LOBSTER JOHNSON: SATAN SMELLS A RAT

By: Mike Mignola & John Arcudi (story), Kevin Nowlan (art)

The Story: Lobster Johnson doesn’t care for the treat part of trick-or-treating.

The Review: Having just done a review of Five Ghosts, it’s kind of interesting to read another comic which channels a similarly pulpy feel—interesting because of how radically different the two issues are.  While Lobster Johnson is clearly an homage to the radio vigilantes of the 1930s, like the Shadow and the Green Hornet, in tone and practice he’s quite unlike them.  You get less of an adventurous feel with Lobster, and a greater fixation on his latest vendetta.

This is in no small part due to the fact that Lobster in some ways really serves more as a cipher than as a character in his own right.  I confess that I haven’t read Hellboy or any of its spin-offs (yet), but in reading these one-shot Lobster specials, I strongly suspect their importance lies outside of the issues themselves.  Not that these one-shots can’t stand on their own, but there is an incompleteness of message here that makes you feel like there should be more to the story than what you end up getting.

The plot in itself is whole with no noticeable gaps, given how straightforward it is: Lobster tracks down the cause of all the bodies getting dumped in a secret sewer and shuts down the problem at its source.  He does this with his usual twisted sense of humor, tormenting his targets with the most grisly kind of Halloween pranks: placing a couple of the decomposed bodies in the henchman’s car and wiring it so that it nearly runs him over.

Obviously, there’s nothing subtle about the way Lobster operates, but Mignola-Arcudi could have afforded a little more depth and subtlety to the way the story carries out.  For one thing, the investigative aspects are disappointingly undeveloped.  We don’t actually learn how Lobster latched onto this case in the first place (we can only assume, as our criminals do, that he simply stumbled upon the bodies), and it takes him a minimum of effort to trace the villains (“Prints on the [bullet] shell,” he tells them disdainfully).  Mignola-Arcudi couldn’t have made it easier.

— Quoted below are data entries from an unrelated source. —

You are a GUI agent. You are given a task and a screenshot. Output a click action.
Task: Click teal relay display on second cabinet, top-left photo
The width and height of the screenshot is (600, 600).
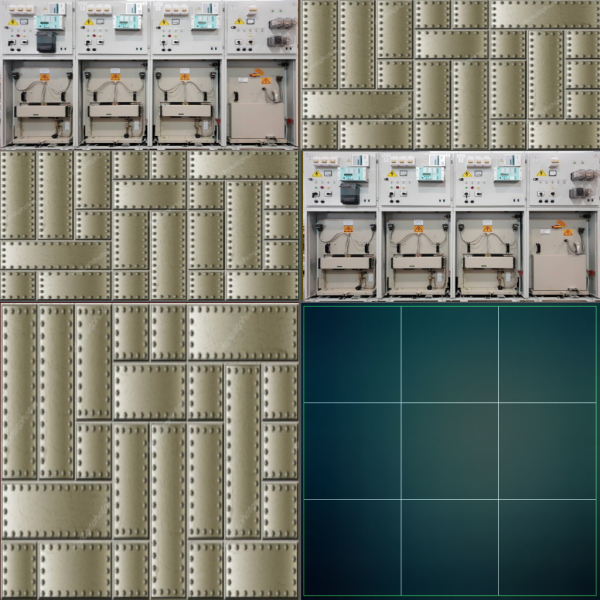pos(126,22)
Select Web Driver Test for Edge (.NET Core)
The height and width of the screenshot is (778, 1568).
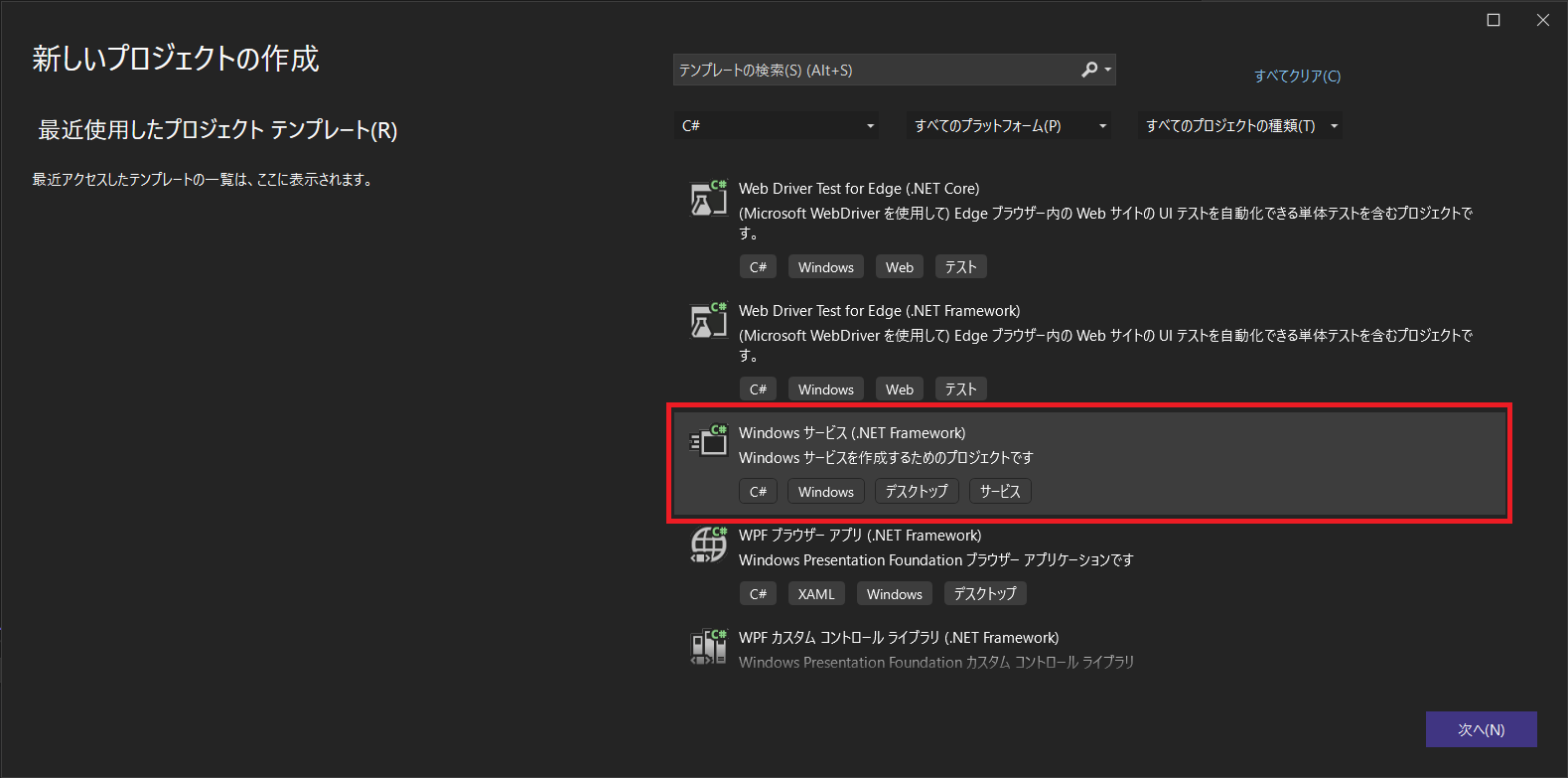858,189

There’s not much of a challenge for Lobster in taking on his opponents either.  At least his infiltration of a Nazi conspiracy aboard a blimp back in Caput Mortuum required some extra finesse.  By comparison, it doesn’t take too much skill to shoot up a wounded thug, an unarmed heavy, and two elderlies—one of whom is already wheelchair-ridden paraplegic.

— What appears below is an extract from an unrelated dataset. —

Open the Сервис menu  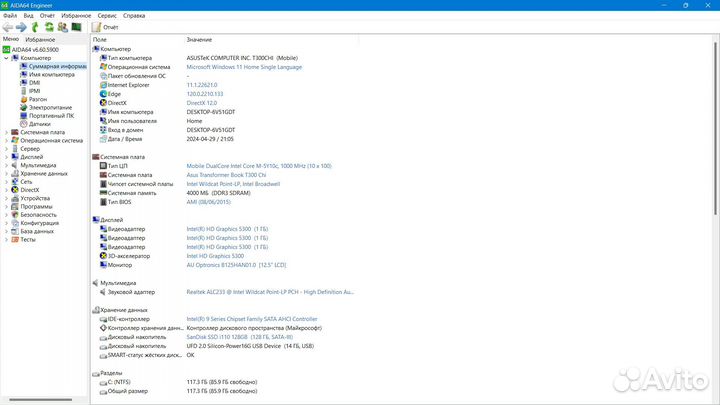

If you can’t get your kicks entirely from the detective or action side of things, then the story needs to make up for it in the drama department.  Unfortunately, Mignola-Arcudi’s attempt to give a tragic angle to the ultimate perpetrator is mostly a failure.  His condescension and pompousness far overshadows any sympathy he might have (“I could buy and sell them by the dozen, but they look at me like I’m not even human!”), and I don’t believe he even gets the distinction of a name in the issue.  Furthermore, the real hook of the story (i.e., the fact that all the victims are skid row bums) almost gets lost entirely until one vague reference near the end.

While the script is something of a wash, Nowlan draws it like a masterpiece in the making.  He has a classic sense of perspective and figure that reminds you of Will Eisner’s work on The Spirit, but his sparse linework channels Dave Gibbons on Watchmen.  There’s even a feeling of Hergé’s Tintin in the care he puts into the props and sets.  The key to his art is how even in panels where the POV is a little distant from the characters, the minute detail he puts into them is so precise and sharp that you remain immersed in the story.

Conclusion: Mignola-Arcudi could have done some very interesting things with this specific premise, but instead, it feels like they only cared to scratch the surface.  Nowlan’s art only just boosts the profile of this otherwise somewhat bland one-shot.

Grade: B-

– Minhquan Nguyen

Some Musings: – It must be a pain to manage to survive your wounds, crawl to safety, get patched up, only to get fatally shot an instant later.